[Saved data entries]
________________________________________

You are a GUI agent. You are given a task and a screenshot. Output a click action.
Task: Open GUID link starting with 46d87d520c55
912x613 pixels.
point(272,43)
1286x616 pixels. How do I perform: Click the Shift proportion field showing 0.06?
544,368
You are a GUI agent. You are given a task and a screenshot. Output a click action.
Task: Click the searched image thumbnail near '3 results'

________________________________________

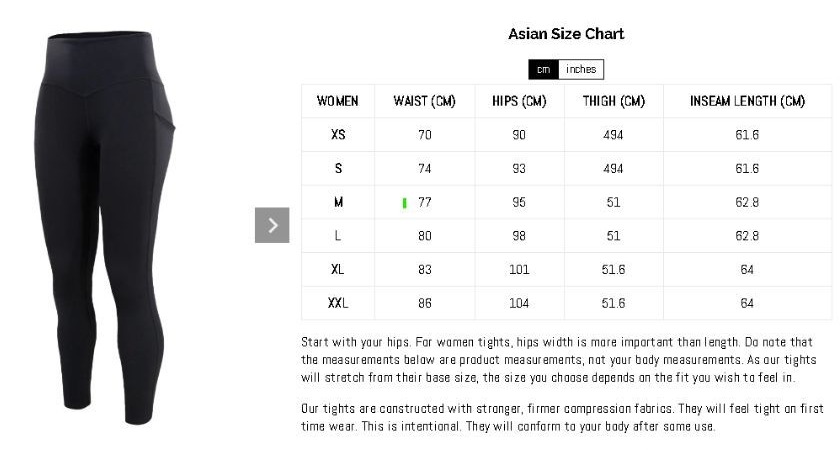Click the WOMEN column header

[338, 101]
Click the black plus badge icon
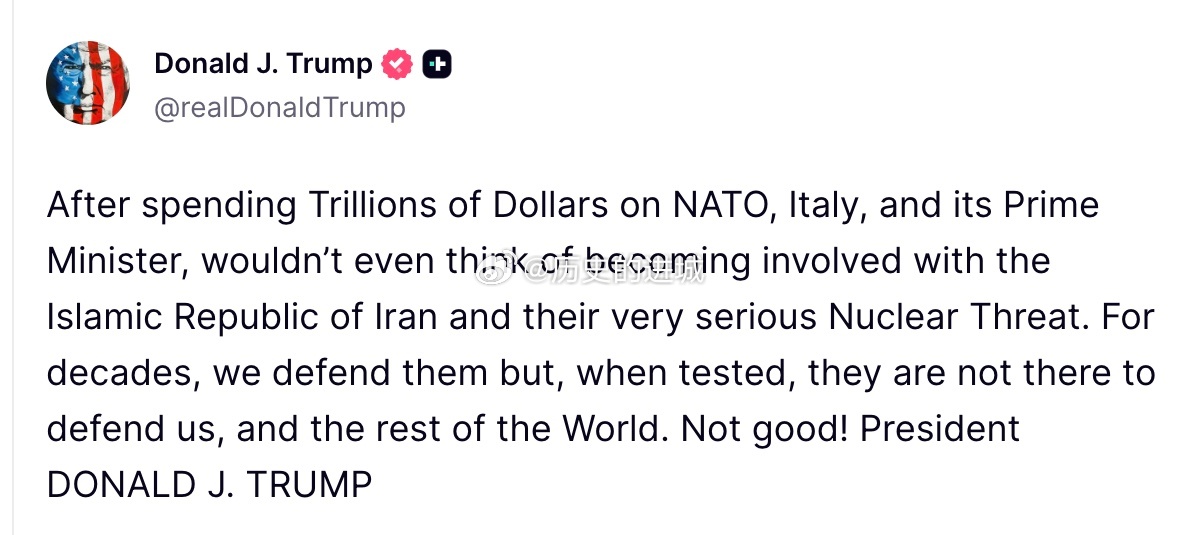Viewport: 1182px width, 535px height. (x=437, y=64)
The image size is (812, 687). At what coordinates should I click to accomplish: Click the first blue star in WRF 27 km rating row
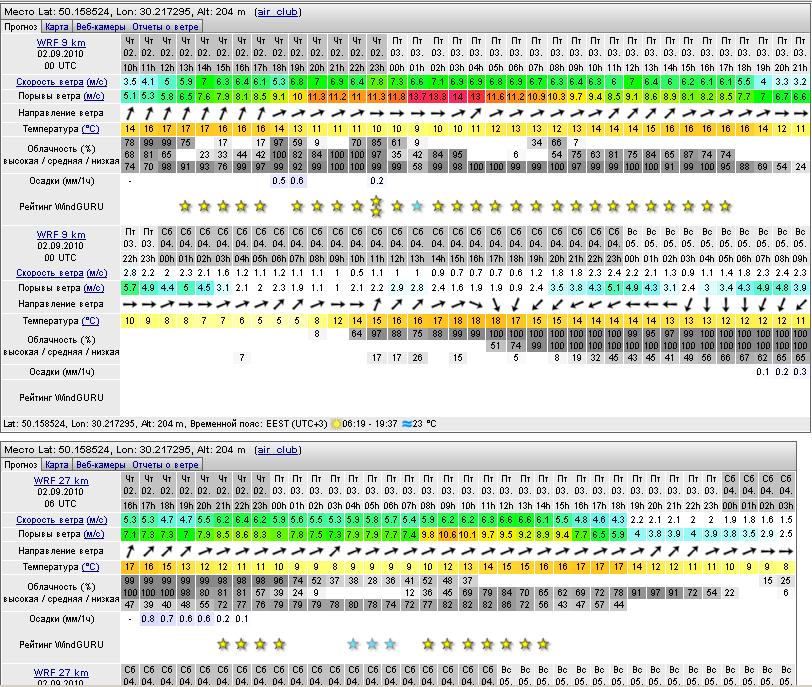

________________________________________

▸ **INSTRUCTIONS TO FOLLOW**
Copy out the rows starting at the line that contains "Click the black plus badge icon" and ending at the line that contains "The image size", requests included, and shift every number in the answers (the viewport width and height and the click coordinates) up by 123. Leave the pictures out.

▸ **FINISHED EXERCISE**
Click the black plus badge icon
Viewport: 1305px width, 658px height. (x=560, y=187)
The image size is (812, 687). At what coordinates should I click to accomplish: Click the first blue star in WRF 27 km rating row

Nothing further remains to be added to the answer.